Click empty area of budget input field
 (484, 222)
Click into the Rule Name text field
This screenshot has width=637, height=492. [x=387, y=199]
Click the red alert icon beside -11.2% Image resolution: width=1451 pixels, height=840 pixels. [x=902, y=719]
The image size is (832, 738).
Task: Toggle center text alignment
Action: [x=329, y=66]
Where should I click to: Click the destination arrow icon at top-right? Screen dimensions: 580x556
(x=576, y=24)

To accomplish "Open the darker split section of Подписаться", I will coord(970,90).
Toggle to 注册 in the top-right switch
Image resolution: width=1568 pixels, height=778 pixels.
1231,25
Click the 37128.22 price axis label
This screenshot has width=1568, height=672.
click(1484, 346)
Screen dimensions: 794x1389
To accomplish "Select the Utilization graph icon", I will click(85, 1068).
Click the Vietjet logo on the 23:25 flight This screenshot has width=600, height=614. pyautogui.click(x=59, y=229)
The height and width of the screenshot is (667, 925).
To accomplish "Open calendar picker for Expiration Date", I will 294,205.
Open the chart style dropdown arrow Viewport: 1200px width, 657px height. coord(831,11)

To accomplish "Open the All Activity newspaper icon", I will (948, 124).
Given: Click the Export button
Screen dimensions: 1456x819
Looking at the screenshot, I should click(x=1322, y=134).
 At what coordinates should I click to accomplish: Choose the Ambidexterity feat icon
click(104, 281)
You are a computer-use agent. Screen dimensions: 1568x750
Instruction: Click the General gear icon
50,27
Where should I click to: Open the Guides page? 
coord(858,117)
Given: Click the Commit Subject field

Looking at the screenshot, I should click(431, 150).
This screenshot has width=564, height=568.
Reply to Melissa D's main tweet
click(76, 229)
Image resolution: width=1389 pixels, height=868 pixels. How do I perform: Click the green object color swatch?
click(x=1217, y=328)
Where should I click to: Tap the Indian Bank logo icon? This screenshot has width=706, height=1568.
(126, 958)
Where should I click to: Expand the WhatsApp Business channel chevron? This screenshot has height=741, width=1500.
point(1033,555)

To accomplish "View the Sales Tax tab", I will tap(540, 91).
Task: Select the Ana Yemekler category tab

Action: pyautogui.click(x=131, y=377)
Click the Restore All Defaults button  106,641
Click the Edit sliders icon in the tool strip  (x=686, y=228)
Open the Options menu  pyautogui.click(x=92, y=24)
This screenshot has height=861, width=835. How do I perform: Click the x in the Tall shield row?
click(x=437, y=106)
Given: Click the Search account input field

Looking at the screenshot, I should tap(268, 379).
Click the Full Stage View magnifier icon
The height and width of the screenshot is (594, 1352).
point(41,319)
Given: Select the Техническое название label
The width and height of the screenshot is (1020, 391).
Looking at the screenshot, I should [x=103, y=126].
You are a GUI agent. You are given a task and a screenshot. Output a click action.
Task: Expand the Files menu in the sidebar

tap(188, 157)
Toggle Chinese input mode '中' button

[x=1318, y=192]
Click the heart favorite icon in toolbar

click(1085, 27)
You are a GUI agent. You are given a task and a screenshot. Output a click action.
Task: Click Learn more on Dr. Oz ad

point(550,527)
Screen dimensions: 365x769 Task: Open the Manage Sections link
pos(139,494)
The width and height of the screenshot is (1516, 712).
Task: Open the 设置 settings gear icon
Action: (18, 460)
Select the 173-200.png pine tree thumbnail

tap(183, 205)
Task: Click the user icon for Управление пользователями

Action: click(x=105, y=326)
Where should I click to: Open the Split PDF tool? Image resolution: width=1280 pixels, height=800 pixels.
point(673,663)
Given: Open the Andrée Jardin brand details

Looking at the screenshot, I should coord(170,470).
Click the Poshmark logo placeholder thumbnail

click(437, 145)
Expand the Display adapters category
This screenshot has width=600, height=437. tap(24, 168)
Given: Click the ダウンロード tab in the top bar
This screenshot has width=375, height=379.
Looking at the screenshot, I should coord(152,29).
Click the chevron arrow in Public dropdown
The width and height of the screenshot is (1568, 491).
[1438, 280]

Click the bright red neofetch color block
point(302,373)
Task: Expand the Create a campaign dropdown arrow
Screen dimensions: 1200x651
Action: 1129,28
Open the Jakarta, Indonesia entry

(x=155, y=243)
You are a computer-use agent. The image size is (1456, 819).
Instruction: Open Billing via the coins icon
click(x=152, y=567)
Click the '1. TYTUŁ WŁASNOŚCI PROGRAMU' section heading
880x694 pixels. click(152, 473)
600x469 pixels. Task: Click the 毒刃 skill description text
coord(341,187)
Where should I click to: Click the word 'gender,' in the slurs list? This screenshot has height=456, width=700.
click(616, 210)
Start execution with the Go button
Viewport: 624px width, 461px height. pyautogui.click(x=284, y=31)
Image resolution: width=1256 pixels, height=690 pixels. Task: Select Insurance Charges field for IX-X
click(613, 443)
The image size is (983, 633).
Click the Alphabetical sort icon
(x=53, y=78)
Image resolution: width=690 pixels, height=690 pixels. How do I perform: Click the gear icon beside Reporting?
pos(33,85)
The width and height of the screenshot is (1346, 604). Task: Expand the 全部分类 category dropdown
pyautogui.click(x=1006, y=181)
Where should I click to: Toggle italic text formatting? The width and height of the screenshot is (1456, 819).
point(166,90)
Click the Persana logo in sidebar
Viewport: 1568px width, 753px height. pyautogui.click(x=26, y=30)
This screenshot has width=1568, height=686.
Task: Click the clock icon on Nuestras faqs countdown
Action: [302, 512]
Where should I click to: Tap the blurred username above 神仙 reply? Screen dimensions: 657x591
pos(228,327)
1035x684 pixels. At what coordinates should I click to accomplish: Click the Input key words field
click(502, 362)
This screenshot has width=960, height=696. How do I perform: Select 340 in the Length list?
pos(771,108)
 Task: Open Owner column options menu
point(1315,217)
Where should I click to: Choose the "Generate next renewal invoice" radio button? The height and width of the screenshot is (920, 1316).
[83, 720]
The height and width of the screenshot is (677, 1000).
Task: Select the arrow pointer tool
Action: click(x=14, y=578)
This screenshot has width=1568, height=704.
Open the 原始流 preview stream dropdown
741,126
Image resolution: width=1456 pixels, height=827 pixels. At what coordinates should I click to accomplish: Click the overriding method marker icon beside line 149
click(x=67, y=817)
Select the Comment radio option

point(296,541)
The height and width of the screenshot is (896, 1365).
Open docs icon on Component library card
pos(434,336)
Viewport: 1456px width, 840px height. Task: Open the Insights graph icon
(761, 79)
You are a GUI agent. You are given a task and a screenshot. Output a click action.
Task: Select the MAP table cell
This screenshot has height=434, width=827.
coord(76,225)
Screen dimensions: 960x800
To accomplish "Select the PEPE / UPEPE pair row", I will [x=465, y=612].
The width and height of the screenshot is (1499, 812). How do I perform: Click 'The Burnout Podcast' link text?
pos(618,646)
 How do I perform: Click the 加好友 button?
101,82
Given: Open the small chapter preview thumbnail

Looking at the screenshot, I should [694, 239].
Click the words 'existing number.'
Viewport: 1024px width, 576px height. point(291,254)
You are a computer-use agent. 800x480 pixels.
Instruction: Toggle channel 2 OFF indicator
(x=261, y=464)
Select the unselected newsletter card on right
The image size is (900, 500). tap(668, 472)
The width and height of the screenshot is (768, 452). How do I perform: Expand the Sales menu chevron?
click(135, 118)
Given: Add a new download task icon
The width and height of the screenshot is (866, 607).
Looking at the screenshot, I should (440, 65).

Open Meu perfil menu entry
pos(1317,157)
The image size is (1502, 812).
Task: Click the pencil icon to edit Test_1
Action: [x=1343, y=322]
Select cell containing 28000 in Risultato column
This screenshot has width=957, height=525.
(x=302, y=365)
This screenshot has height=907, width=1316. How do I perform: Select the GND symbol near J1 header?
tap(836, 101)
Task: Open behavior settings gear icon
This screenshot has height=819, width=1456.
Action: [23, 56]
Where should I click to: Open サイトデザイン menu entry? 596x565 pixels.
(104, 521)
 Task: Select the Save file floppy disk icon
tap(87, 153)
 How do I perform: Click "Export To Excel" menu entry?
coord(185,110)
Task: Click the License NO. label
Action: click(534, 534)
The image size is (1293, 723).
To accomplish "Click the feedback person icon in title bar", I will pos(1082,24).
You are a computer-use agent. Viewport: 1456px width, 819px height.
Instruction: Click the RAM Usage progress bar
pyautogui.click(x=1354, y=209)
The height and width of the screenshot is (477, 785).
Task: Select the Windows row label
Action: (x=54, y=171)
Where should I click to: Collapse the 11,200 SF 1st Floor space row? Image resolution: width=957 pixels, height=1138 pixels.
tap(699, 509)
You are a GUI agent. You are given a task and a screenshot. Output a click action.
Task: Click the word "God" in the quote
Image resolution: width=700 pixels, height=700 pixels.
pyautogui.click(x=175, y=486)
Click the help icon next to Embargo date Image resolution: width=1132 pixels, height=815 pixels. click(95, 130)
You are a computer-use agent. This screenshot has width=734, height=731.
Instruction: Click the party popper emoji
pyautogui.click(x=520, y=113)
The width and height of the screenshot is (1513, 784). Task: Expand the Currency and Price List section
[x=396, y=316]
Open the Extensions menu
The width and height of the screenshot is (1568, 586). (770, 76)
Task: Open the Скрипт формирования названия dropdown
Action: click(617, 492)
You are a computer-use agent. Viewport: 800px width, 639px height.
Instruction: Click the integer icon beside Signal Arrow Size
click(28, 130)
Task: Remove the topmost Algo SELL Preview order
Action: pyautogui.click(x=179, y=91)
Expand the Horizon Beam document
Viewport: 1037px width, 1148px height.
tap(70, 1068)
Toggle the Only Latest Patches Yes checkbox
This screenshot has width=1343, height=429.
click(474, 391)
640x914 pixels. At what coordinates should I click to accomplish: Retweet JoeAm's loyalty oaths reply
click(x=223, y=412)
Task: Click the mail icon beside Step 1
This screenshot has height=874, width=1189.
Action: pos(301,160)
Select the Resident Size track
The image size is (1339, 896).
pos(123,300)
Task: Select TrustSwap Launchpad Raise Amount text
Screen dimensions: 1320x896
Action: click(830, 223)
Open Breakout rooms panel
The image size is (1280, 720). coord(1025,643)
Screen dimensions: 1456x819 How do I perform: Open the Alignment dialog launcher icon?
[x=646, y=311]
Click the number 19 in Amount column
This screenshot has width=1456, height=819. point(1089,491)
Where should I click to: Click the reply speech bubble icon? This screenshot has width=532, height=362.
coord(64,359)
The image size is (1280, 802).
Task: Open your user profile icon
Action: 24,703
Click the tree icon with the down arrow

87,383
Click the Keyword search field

- AIM -
Find every line of the rows above that contains the string "coordinates", matching case, and copy each of those lines.

- EXPECTED ANSWER -
 At what coordinates should I click to accomplish: Choose the Ambidexterity feat icon
1035x684 pixels. At what coordinates should I click to accomplish: Click the Input key words field
Image resolution: width=1456 pixels, height=827 pixels. At what coordinates should I click to accomplish: Click the overriding method marker icon beside line 149
640x914 pixels. At what coordinates should I click to accomplish: Retweet JoeAm's loyalty oaths reply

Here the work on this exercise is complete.